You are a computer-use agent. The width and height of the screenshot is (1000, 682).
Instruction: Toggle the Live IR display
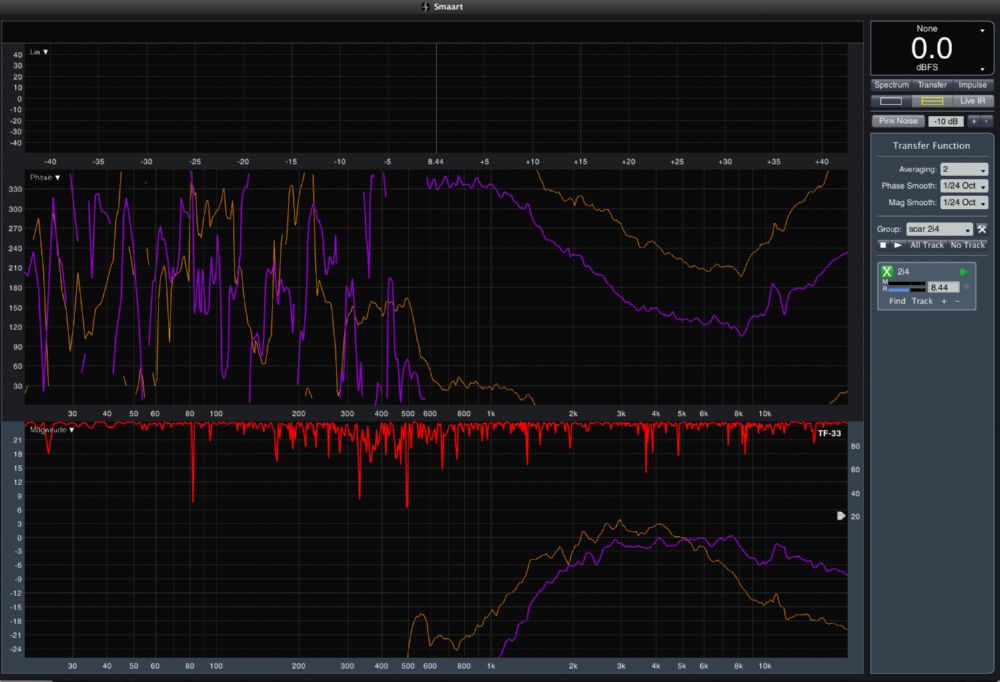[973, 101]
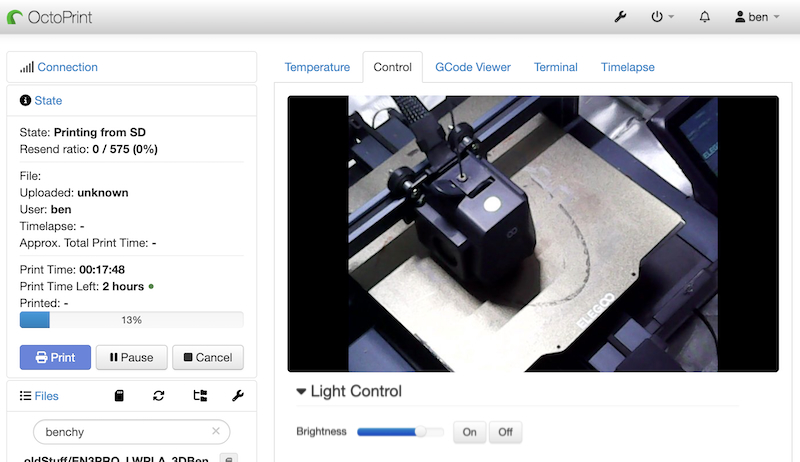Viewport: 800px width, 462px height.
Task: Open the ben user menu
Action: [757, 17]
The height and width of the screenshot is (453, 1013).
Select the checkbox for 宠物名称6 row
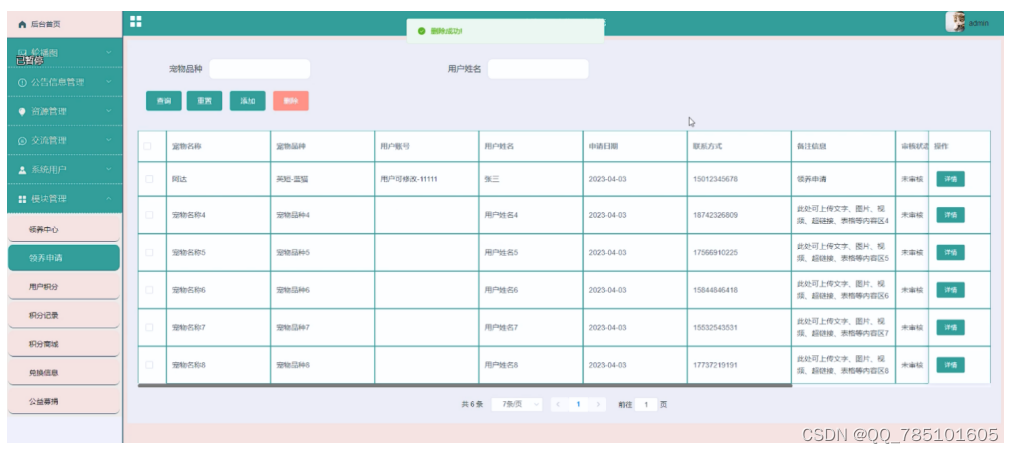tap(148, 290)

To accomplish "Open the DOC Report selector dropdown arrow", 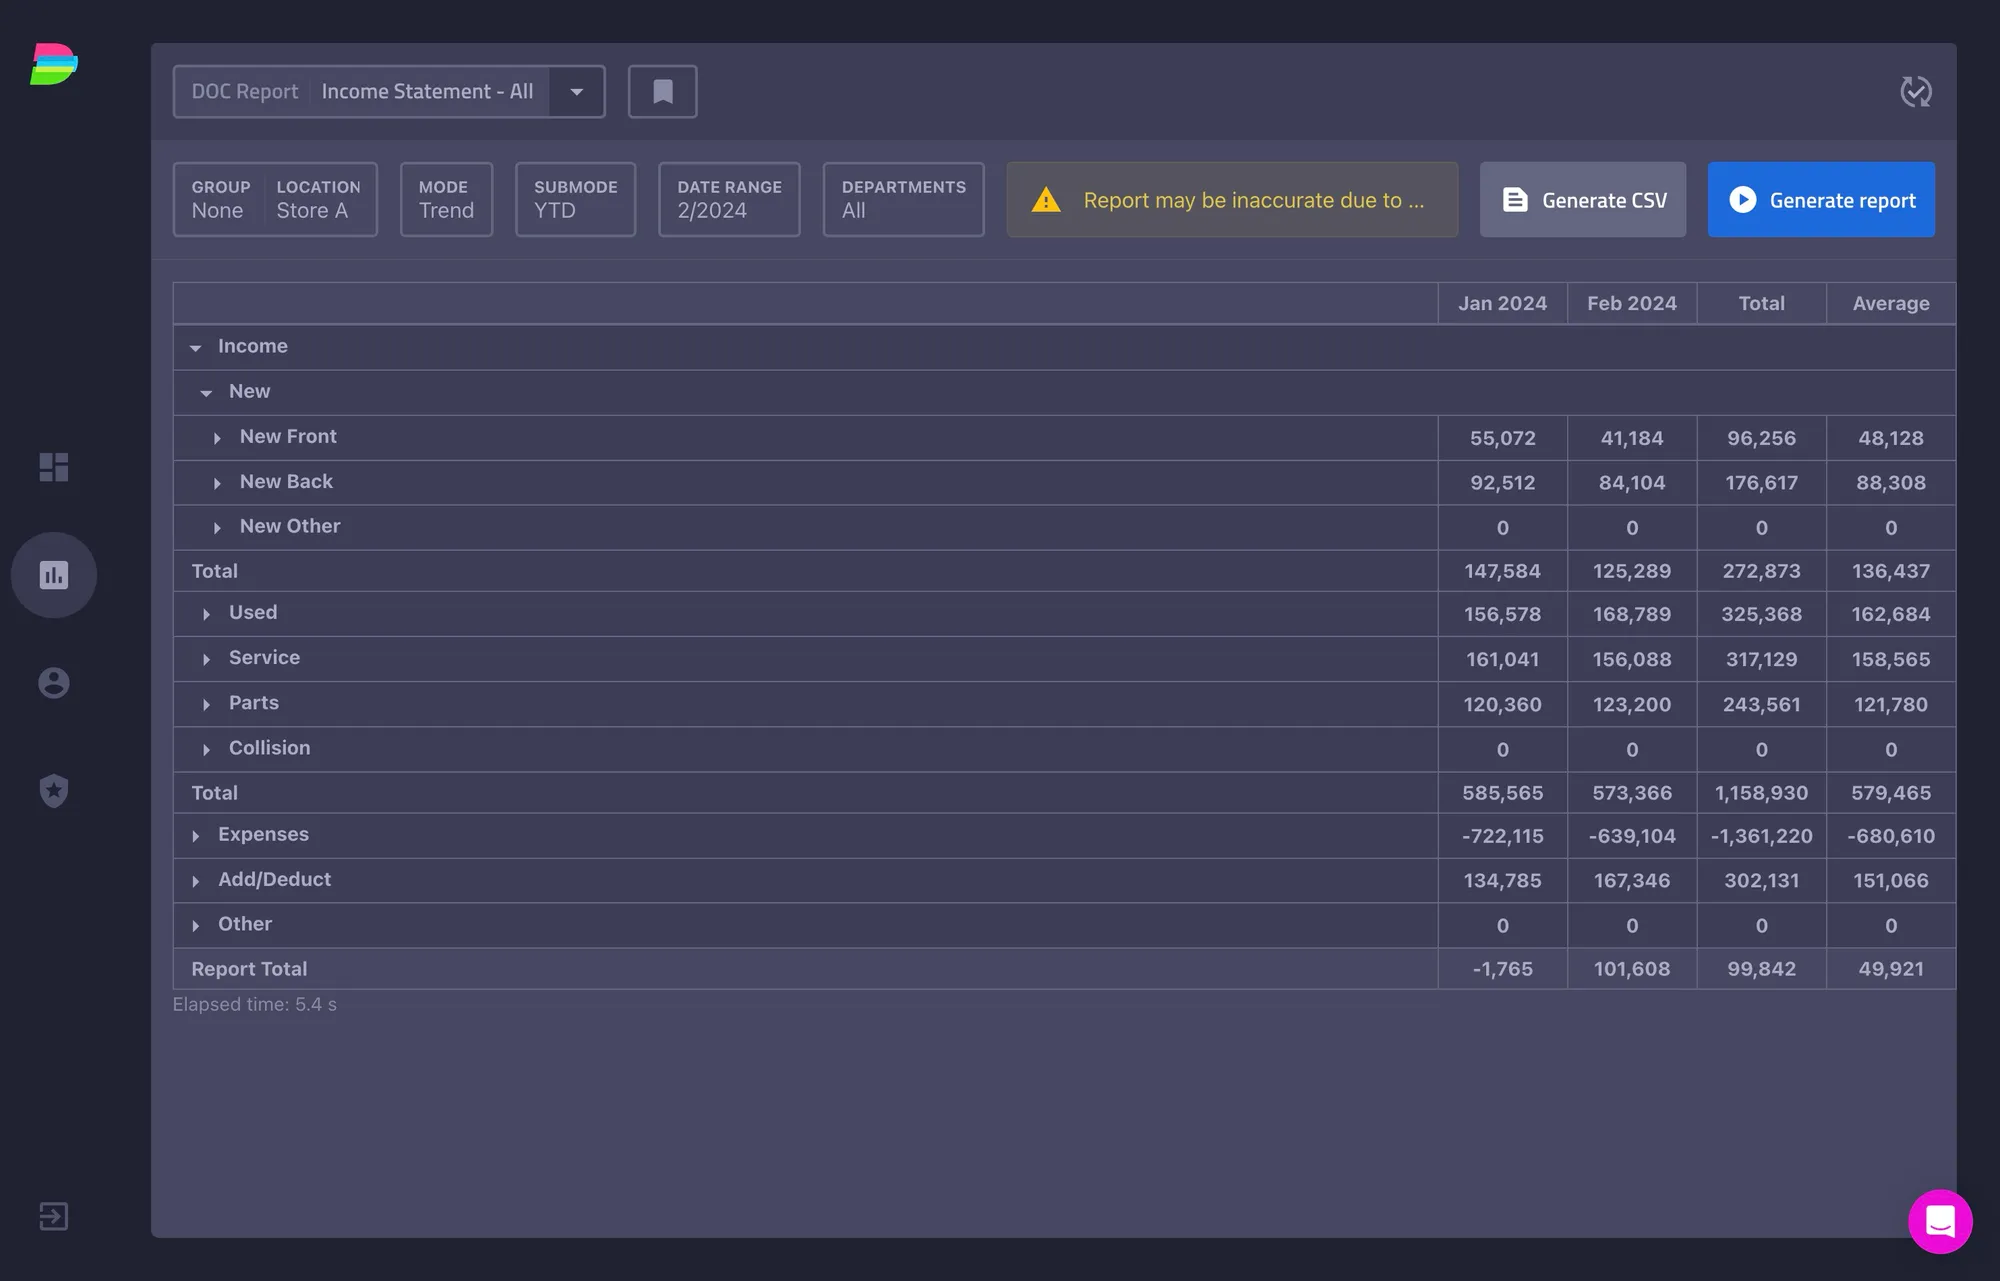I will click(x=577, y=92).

----------

Give a single number: the count of lines above that include the word "screenshot".

- [ANSWER]: 2